Rice Football took a proactive step to delay the start of its 2020 season, but the future remains as uncertain as ever in the midst of the COVID-19.
On Monday afternoon, Rice football announced the delay of its 2020 season. According to the current plan, that would set the Owls up to begin their 2020 campaign at home against Lamar. The Cardinals reside in the Southland Conference, which could very well fall in line with several other FCS conferences and postpone its season to the spring, at the earliest.
All of those concerns served as a rather bleak backdrop for a conversation with Rice Athletics Director Joe Karlgaard, tasked with explaining the unexplainable and navigating the unprecedented.
“Throughout the summer and up until this point we’ve wanted to do everything that we can to give ourselves the best shot at playing college football this fall,” he said. “We feel like delaying til the end of the month puts us in that position.”
Karlgaard indicated that Rice is still very much so the ultimate decision of whether or not Rice plays football during the fall “day by day.” He went as far as to say “circumstances could change… and that could happen to us and that could happen in a moment’s notice.” Per his own admission, optimism was greater coming out of the spring than it is right now.
For the time being, the plan is for Rice to start the season on September 26 against Lamar and try to fit a home game with Army or Houston in during the Owls’ open week (October 17) or potentially at the end of the regular season, possibly on December 5.

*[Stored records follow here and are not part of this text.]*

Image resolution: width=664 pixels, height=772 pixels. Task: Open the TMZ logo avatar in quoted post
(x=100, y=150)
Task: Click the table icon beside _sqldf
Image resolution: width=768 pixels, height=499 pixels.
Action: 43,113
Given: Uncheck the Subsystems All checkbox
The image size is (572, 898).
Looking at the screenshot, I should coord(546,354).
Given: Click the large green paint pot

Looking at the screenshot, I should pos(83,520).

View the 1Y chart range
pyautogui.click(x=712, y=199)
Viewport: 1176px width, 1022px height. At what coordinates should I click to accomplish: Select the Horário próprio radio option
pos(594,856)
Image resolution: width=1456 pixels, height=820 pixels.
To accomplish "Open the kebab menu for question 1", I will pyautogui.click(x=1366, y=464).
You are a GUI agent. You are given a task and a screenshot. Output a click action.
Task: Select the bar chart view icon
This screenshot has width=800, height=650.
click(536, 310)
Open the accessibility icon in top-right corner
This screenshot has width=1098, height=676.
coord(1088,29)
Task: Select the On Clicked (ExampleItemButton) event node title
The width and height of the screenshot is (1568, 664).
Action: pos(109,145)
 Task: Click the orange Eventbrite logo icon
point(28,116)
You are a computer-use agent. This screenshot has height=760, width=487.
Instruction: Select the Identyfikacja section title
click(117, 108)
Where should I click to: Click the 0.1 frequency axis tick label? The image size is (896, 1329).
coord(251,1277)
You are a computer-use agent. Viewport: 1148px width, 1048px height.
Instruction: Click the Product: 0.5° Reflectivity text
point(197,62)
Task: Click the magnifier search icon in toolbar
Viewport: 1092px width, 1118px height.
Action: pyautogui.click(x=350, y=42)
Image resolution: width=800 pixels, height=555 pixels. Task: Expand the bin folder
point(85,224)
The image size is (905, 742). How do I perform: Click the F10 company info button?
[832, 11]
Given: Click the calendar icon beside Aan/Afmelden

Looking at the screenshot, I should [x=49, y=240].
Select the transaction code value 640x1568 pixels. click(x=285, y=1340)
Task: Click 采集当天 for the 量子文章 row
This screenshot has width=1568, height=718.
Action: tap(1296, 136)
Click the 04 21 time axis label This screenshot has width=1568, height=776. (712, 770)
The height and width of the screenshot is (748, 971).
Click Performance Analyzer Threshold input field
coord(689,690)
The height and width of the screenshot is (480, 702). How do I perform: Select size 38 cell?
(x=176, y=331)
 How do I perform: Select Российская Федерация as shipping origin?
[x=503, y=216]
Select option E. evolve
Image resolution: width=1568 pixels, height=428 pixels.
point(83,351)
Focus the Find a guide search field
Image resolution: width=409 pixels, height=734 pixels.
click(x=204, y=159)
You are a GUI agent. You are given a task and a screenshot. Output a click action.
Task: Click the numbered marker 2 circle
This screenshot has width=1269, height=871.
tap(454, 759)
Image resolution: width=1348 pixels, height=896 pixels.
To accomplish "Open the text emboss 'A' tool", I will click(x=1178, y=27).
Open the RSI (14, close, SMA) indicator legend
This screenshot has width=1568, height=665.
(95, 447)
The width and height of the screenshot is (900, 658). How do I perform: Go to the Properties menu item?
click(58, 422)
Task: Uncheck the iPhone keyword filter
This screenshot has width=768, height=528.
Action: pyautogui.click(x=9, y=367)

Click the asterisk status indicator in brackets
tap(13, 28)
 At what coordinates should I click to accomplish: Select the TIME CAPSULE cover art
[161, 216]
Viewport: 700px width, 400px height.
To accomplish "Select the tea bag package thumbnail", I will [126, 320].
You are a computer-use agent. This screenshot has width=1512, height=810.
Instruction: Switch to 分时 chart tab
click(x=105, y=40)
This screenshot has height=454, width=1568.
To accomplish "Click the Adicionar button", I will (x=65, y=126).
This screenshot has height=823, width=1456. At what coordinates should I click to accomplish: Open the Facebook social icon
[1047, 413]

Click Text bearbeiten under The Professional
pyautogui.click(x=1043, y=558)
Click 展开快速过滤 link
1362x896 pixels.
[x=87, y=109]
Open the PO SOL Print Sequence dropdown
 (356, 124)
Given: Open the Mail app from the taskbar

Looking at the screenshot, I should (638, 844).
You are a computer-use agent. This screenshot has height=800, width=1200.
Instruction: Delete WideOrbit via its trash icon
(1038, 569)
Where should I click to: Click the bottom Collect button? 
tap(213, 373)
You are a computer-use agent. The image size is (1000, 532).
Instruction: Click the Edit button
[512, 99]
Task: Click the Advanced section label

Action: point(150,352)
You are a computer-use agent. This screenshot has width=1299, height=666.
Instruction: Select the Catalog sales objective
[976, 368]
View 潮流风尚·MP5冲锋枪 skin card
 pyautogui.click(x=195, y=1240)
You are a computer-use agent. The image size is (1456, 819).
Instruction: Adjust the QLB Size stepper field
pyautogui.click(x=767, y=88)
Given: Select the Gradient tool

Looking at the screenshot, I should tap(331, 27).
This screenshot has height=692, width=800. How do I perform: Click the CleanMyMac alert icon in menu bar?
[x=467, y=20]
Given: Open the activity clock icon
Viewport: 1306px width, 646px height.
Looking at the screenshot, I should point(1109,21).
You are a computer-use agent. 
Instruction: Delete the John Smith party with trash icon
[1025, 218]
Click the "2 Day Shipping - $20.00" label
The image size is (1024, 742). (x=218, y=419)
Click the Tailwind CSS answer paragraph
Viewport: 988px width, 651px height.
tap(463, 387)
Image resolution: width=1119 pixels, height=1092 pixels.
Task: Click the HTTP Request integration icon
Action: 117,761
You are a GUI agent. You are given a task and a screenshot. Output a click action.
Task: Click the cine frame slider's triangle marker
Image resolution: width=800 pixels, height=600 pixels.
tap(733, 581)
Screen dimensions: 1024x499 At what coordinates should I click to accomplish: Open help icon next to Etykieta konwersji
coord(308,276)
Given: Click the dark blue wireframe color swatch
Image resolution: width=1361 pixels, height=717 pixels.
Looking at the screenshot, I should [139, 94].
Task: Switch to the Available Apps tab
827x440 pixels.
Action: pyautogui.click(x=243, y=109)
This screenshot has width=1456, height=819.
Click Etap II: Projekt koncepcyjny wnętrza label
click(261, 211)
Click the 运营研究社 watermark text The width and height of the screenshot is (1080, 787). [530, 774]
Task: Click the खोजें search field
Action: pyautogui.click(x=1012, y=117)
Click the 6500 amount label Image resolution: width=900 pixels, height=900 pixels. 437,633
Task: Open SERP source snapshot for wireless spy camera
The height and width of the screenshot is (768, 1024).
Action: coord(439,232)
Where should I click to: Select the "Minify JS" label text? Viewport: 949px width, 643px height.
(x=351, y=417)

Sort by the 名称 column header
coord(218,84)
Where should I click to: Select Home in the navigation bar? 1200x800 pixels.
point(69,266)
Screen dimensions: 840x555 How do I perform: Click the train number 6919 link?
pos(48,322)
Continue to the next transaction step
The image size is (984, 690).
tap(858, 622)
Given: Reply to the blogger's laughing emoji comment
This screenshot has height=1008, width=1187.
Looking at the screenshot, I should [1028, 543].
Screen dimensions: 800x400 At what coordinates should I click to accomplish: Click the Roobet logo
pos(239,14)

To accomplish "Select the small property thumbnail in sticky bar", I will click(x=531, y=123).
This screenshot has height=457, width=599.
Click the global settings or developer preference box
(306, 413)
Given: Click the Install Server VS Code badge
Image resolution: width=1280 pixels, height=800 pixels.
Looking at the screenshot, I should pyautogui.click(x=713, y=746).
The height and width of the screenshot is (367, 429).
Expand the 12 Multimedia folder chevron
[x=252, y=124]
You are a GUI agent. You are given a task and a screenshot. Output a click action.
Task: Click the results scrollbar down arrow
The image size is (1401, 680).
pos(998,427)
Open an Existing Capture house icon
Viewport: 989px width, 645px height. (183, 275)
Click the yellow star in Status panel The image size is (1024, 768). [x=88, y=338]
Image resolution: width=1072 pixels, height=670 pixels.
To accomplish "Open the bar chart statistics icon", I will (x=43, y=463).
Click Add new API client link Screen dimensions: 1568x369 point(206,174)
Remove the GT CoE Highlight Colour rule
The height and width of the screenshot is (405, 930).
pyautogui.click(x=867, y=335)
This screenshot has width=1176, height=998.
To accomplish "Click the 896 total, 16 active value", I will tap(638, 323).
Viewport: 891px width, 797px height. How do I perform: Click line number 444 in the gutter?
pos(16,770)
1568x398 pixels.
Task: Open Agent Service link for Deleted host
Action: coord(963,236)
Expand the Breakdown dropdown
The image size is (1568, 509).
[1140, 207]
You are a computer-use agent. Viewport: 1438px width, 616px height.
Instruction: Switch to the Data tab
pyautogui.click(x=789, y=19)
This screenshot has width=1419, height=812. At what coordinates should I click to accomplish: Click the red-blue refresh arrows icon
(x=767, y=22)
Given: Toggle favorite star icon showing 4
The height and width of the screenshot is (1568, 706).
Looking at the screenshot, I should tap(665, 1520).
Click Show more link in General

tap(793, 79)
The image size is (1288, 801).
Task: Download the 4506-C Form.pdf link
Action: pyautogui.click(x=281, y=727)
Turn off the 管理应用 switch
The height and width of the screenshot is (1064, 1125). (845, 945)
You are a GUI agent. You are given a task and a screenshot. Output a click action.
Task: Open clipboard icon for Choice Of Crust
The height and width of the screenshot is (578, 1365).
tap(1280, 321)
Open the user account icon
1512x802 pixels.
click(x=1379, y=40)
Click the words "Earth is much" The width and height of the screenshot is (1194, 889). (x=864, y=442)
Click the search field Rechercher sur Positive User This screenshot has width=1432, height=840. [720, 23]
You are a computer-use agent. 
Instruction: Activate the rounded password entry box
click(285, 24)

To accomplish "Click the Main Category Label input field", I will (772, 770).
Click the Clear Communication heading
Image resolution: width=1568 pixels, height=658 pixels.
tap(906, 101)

All of those dates seem so far away today in mid-August.
Half joking, half grimly-rooted in our new reality, Karlgaard ended a zoom with local media with a thank you and a promise to keep everyone up to date, signing off with a telling quip: “that could be five minutes from now.”
Sources within the program were equally pessimistic. One put the odds of Rice playing any football this fall at a 4 out of 10. Karlgaard himself said he wasn’t sure what the future holds. In his defense, none of us do.
From a logistical standpoint, Rice is pushing all the right buttons. They’ve been careful and calculated when it comes to there response to a challenging situation. But for now, Rice football and the rest of us will continue to wait.